**Material provided**

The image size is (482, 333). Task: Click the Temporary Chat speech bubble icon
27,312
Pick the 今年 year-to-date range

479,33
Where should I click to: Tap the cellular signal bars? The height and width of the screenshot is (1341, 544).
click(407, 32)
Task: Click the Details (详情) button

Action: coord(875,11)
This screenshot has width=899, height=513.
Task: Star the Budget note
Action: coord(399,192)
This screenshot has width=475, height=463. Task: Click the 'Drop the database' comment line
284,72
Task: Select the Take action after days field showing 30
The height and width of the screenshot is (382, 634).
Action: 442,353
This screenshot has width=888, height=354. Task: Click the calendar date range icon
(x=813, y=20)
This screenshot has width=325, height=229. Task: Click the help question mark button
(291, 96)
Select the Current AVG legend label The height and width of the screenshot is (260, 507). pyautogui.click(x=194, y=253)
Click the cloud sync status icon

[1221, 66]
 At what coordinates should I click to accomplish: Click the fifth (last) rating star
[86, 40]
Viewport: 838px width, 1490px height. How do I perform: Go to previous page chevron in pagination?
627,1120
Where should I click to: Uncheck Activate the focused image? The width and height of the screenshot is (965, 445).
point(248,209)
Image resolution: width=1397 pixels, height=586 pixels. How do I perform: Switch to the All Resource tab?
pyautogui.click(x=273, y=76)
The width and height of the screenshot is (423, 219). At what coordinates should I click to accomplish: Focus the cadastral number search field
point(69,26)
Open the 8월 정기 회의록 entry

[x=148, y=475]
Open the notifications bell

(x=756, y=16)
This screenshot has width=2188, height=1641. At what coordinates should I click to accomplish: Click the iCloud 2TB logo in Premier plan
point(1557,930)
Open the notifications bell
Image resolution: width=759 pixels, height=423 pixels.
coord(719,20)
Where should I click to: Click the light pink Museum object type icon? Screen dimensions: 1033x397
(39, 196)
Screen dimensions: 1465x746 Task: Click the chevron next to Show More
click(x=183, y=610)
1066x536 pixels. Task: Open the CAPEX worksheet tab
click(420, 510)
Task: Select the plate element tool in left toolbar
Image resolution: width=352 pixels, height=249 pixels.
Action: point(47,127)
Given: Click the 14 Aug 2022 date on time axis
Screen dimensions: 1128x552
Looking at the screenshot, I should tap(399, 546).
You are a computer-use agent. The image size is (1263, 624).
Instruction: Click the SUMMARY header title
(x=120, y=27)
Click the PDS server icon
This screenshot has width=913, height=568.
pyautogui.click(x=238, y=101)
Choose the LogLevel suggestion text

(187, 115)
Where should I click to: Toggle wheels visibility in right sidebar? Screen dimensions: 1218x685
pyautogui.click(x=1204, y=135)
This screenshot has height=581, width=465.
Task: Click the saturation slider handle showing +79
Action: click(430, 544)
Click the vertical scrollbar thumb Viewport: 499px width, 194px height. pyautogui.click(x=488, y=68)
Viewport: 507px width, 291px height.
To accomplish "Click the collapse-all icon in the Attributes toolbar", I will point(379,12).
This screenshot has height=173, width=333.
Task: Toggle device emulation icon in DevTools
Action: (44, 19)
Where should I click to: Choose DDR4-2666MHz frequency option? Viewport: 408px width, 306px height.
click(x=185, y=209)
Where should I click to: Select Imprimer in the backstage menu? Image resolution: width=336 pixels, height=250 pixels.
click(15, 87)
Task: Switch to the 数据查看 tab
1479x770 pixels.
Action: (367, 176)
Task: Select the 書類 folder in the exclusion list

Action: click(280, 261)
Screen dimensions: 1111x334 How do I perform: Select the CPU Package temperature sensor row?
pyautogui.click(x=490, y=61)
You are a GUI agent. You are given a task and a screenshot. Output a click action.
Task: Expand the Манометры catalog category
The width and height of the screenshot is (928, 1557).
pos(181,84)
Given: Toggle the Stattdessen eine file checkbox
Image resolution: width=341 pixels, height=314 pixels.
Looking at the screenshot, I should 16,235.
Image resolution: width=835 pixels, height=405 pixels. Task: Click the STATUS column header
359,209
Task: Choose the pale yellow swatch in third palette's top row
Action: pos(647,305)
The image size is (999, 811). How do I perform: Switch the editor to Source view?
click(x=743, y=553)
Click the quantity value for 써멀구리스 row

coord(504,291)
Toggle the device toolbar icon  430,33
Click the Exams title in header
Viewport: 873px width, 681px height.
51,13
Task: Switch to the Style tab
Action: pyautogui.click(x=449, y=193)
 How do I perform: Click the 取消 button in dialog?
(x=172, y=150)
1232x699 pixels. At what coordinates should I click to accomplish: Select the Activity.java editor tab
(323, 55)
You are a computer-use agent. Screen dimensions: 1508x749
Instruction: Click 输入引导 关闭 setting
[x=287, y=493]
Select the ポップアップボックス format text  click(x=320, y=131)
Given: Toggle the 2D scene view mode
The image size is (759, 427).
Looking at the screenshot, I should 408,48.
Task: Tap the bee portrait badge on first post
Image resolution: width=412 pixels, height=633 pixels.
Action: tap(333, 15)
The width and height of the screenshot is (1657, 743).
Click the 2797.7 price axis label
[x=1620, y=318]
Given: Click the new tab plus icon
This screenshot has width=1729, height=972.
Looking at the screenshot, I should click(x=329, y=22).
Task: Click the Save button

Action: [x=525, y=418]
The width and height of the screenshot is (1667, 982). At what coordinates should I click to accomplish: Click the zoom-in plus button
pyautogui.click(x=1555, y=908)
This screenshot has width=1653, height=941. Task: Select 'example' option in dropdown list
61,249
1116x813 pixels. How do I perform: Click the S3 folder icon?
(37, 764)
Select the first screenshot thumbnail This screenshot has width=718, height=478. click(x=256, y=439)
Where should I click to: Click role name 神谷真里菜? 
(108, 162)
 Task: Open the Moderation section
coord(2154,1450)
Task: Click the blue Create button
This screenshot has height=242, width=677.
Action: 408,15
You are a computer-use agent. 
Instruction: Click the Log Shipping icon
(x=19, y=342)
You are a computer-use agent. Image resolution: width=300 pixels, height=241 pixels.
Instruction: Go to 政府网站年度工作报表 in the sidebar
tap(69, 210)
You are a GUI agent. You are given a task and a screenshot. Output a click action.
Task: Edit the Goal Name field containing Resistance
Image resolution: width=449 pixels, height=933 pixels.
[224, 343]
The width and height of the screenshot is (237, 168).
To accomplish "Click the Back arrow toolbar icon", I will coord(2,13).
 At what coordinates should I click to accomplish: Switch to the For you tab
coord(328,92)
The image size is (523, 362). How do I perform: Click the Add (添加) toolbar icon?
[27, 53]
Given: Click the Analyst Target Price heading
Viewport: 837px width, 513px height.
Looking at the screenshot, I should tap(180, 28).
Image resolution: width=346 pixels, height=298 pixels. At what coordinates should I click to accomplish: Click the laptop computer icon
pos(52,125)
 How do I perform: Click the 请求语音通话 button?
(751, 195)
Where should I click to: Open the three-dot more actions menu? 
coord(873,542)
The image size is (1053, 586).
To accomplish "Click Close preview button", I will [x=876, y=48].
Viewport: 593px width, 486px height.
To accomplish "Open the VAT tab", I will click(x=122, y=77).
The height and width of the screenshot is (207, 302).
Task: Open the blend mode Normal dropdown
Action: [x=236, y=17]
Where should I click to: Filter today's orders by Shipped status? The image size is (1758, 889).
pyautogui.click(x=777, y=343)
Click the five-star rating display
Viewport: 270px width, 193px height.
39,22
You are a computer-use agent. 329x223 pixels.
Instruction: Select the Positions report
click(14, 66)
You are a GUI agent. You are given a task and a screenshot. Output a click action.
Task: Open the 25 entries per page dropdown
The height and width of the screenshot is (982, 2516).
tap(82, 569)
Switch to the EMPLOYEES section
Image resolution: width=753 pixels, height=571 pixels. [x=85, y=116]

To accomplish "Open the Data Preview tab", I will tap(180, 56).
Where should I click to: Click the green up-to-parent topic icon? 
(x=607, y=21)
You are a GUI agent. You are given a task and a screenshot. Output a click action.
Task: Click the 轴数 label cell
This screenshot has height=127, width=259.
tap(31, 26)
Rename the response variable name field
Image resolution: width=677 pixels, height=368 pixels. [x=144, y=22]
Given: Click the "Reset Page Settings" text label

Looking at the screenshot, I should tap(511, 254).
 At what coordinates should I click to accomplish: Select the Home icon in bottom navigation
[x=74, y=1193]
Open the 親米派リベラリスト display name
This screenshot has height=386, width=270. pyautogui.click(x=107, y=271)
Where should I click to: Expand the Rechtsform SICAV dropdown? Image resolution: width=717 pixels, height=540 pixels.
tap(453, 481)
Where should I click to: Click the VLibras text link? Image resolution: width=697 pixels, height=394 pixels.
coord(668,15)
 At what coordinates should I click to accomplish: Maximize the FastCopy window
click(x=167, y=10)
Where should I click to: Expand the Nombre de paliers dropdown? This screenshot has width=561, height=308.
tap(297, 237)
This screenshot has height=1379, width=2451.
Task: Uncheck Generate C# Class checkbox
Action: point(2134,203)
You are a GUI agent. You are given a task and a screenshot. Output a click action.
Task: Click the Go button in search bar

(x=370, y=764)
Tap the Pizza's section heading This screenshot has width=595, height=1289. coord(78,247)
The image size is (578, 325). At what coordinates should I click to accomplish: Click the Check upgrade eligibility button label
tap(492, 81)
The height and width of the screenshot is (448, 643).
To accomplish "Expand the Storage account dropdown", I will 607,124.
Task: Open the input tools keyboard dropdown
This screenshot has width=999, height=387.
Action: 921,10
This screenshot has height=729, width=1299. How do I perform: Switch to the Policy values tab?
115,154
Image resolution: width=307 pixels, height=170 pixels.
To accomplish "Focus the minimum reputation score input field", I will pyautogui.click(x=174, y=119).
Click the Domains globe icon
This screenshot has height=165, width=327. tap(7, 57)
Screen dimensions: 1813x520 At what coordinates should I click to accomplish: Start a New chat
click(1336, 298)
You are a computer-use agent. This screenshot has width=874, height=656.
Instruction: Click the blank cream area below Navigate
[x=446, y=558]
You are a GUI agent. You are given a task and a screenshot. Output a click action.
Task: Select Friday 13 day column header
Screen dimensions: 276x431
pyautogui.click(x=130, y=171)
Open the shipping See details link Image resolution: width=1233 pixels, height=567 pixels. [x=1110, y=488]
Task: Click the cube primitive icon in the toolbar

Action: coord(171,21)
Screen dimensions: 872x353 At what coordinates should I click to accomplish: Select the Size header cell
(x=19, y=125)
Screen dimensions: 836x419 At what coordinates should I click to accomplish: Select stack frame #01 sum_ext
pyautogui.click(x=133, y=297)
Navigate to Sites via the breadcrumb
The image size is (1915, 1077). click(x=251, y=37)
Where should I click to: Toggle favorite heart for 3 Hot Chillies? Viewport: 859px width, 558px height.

**What you need to do**
Can you output every line of the listing, from the line containing "will tap(180, 56)." through the line containing "[x=74, y=1193]", as a JSON list of strings with one string per line and blank lines dropped?

**Full answer**
[
  "To accomplish \"Open the Data Preview tab\", I will tap(180, 56).",
  "Where should I click to: Click the green up-to-parent topic icon? ",
  "(x=607, y=21)",
  "You are a GUI agent. You are given a task and a screenshot. Output a click action.",
  "Task: Click the 轴数 label cell",
  "This screenshot has height=127, width=259.",
  "tap(31, 26)",
  "Rename the response variable name field",
  "Image resolution: width=677 pixels, height=368 pixels. [x=144, y=22]",
  "Given: Click the \"Reset Page Settings\" text label",
  "Looking at the screenshot, I should tap(511, 254).",
  " At what coordinates should I click to accomplish: Select the Home icon in bottom navigation",
  "[x=74, y=1193]"
]